Your tasks
A. From the passage on plant and data science, extract verbatim the words between "Combining data and" and "within the greenhouse?", inclusive.
B. According to the passage on plant and data science, what subjects does plant science involve? List all of them.
C. Write the next part of the passage on plant and data science, starting after its final sentence.

Extract to read section start

Combining data and plant science is more relevant than ever. If we apply it in the correct way, we could potentially grow fruits and vegetables more efficiently and sustainably, but how do you combine plant and data science?
Nearly everything related to plants, their growth and the rootzone as well as climate conditions can be collected as usable data. This can be done manually, which is time-consuming and prone to errors, or via high tech systems such as sensors and images. There is so much data available, but what to do with it? And how do you combine the best of both worlds, using valuable insights from plant science and data science within the greenhouse?
Plant science vs. data science
Plant science dates back to ancient times, but data science is relatively new. Plant science is a classical science involving the plant physiology, genetics and the growing of the crops. It’s structured and systematic. On the other hand, data science is the science of extracting useful and actionable knowledge from raw data. Data science can be seen as more of an art form, without set rules.

Extract to read section end
Record excerpts section start

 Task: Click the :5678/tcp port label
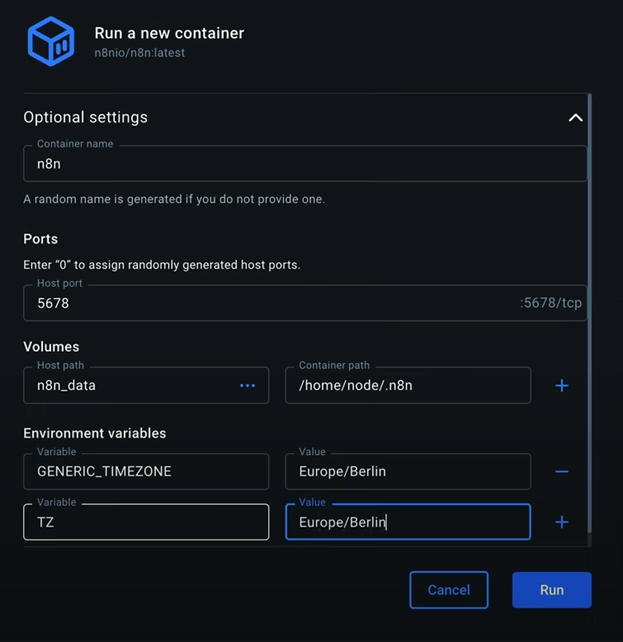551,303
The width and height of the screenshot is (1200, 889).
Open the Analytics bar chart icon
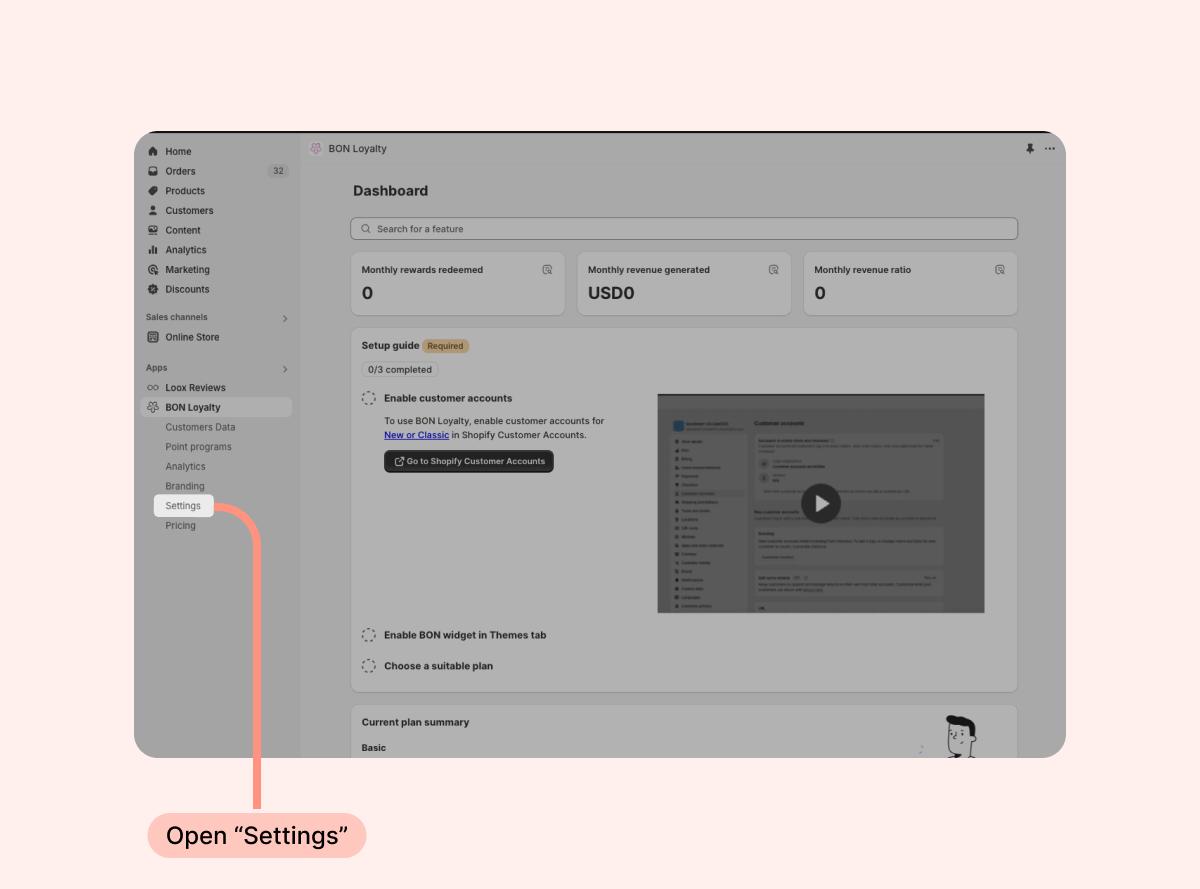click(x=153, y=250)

Record excerpts section end
Record excerpts section start

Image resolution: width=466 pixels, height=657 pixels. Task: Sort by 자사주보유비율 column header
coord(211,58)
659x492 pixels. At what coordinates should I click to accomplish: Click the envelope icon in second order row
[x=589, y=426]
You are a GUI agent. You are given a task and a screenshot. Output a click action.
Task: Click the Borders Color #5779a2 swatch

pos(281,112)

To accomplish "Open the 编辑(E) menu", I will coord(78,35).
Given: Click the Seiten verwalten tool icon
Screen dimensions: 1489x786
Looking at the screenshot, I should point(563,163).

Record excerpts section end
Record excerpts section start

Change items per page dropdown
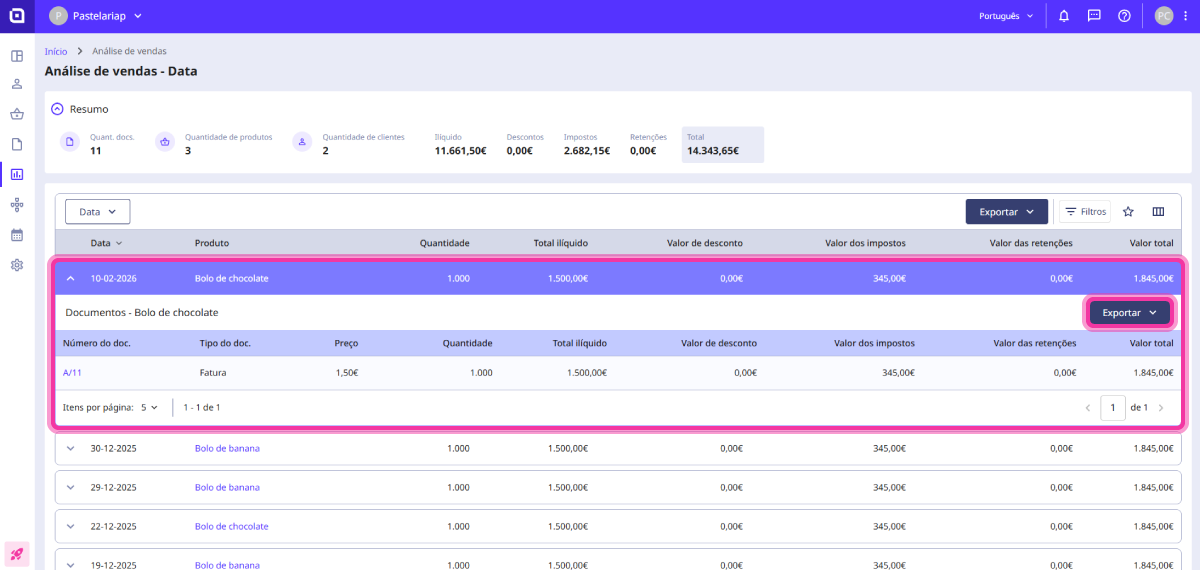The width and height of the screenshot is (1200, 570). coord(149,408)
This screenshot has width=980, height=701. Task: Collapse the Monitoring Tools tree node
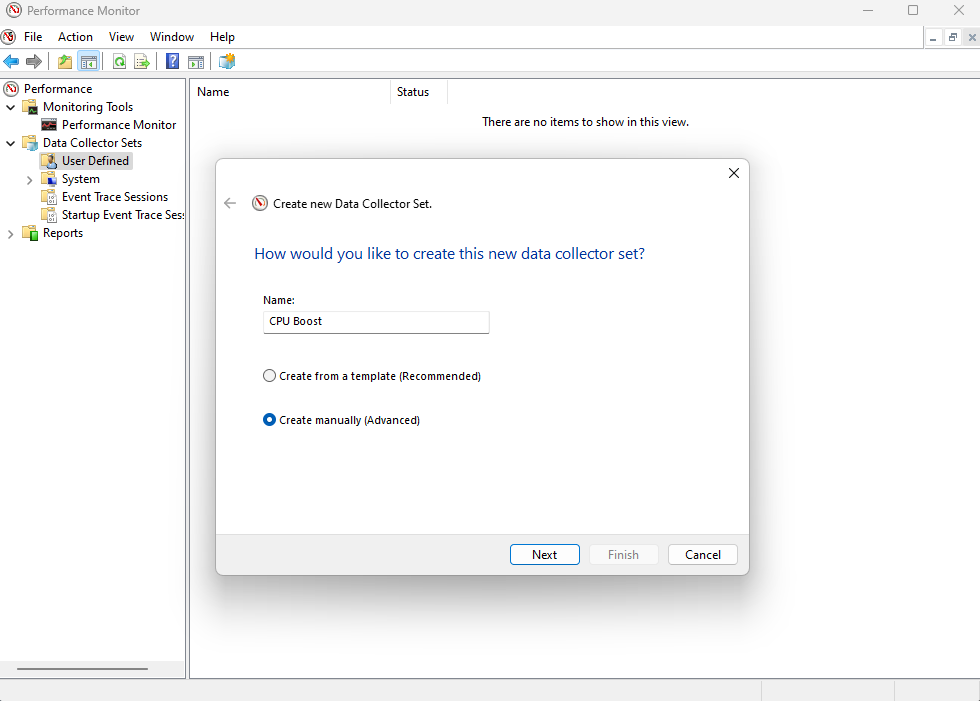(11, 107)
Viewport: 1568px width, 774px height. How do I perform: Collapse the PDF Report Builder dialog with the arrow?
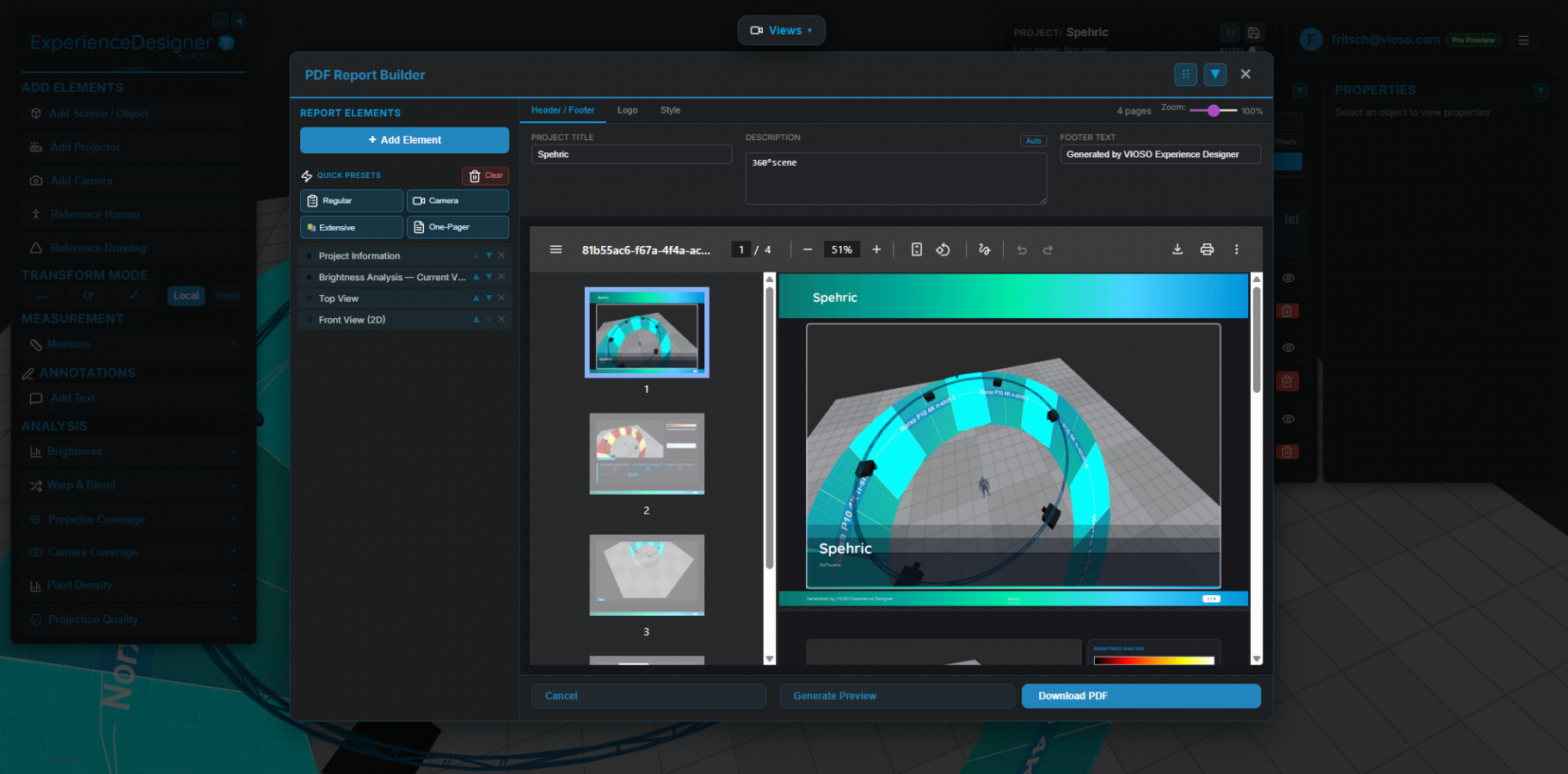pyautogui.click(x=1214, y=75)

Record excerpts section end

Answers by item
A.
Combining data and plant science is more relevant than ever. If we apply it in the correct way, we could potentially grow fruits and vegetables more efficiently and sustainably, but how do you combine plant and data science?
Nearly everything related to plants, their growth and the rootzone as well as climate conditions can be collected as usable data. This can be done manually, which is time-consuming and prone to errors, or via high tech systems such as sensors and images. There is so much data available, but what to do with it? And how do you combine the best of both worlds, using valuable insights from plant science and data science within the greenhouse?

B.
- plant physiology
- genetics
- the growing of the crops

C.
What brings them together is that they both make use of the latest technology and contain a strong research element. Data science can be combined with almost any science or domain, such as medicine, finance, astrophysics, and so on. When data science practices are combined with dynamic plant science, magic happens. The grower has more reassurance and can do more while using less (water, fertilizer and chemicals). This combination can give us a better crop quality, more yield, and more efficiency in the greenhouse.
How to combine plant and data science
Since this practice is fairly new, there are many misconceptions and assumptions about combining plant science with data science and the introduction of new technologies in the greenhouse. Below Grodan shares a main misconception (and truth).
Misconception: “My gut feeling is accurate. I don’t need to use new technologies and apply data science in my company"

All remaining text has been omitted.